An employee counting money at a bank in Hanoi.
An employee counting money at a bank in Hanoi.

The great growth potential seen in Vietnam’s consumer lending market is attracting increasing numbers of newcomers.
Early this month, EVN Finance, a subsidiary of national power utility, Vietnam Electricity, launched a consumer lending program called Easy Credit in Ho Chi Minh City.

Customers with a monthly minimum income of VND4.5 million ($194) in five southern localities – Ho Chi Minh City, Dong Nai, Binh Duong, Long An and Vung Tau – are eligible to borrow cash from the program.

Eligible customers can take loans of VND10-90 million ($432-3,882) with payback periods of 6-60 months.

EVN Finance is one of many finance institutions looking to cash in on the growth in consumer lending, which had a value of over $5 billion at the end of last year, according to the National Financial Supervisory Commission (NFSC).

SHB Finance and VietCredit Finance Company have also introduced similar credit schemes.

Some banks and foreign investors have announced plans to set up consumer finance divisions to increase their market shares in the sector.

Orient Commercial Bank (OCB) is planning to set up a subsidiary with a capital of around VND500 billion ($21.7 million) or acquire an existing finance company in the market.

In June, SeABank acquired the subsidiary of Vietnam Posts and Telecommunications Group (VNPT), Posts and Telecommunications Finance Company, for VND710 billion ($30.87 million).
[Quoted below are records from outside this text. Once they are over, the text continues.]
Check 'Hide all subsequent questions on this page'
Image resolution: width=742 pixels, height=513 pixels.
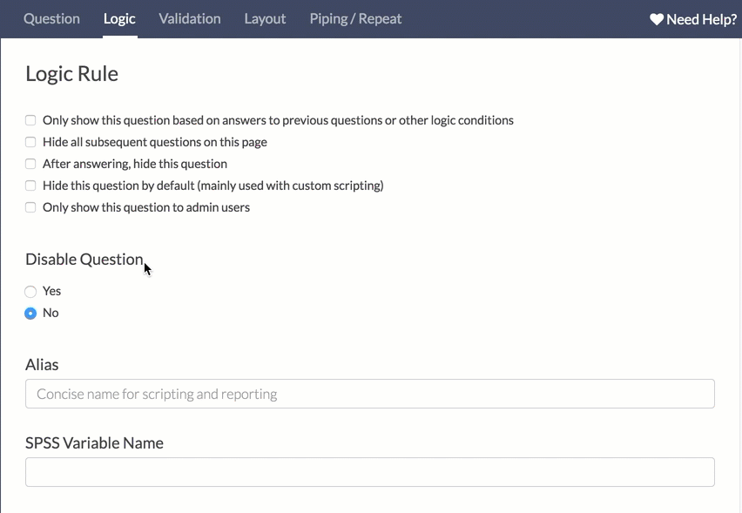pyautogui.click(x=30, y=142)
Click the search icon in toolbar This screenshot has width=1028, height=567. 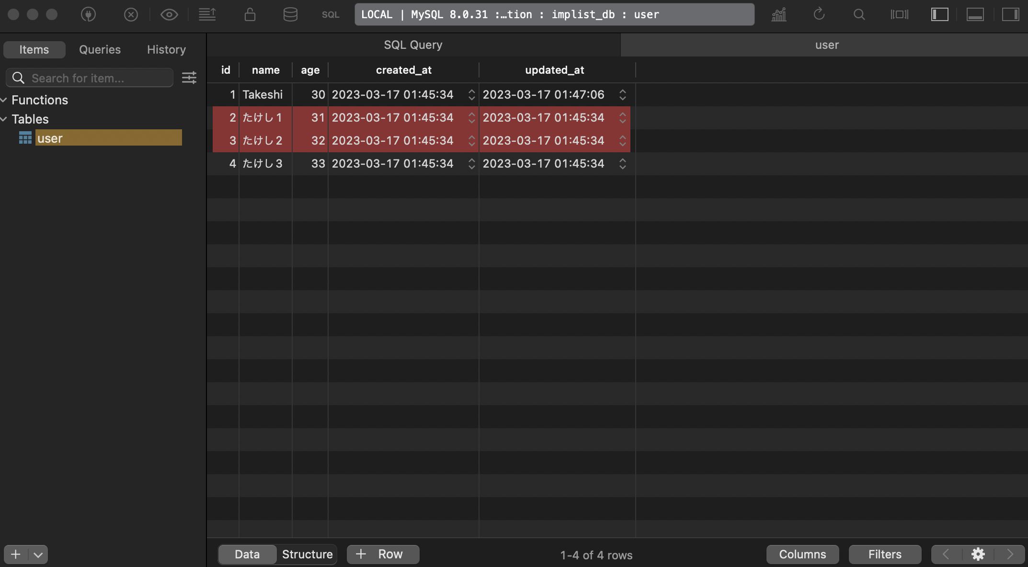tap(859, 14)
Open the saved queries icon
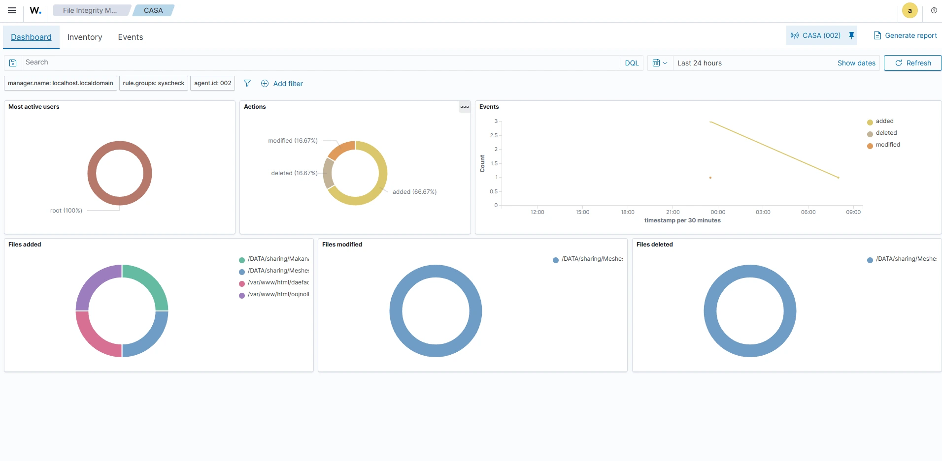The image size is (942, 461). (13, 63)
In addition to the Vietnamese banks, foreign investors are also eyeing this market. Early this year, Korea’s Shinhan Financial Group bought Prudential’s consumer finance unit for $151 million.

Industry insiders say more companies are coming in because of increasing demand in Vietnam for consumer lending services. NFSC statistics show consumer lending surged 50.2 percent and 65 percent in 2016 and 2017, respectively.

The commission attributed the surge to a high demand for housing, arising from a young population and increasing urbanization.

Kalidas Ghose, CEO of financial firm FE Credit, said that while consumer lending has developed rapidly in recent years, the market has vast room to grow.

He said the potential for exploiting the market is still large since consumer lending is an inevitable trend across the globe.

The share of consumer lending in Vietnam’s total outstanding loans is only about 11.4 percent, while the figure in developed countries is between 40-50 percent, Ghose added.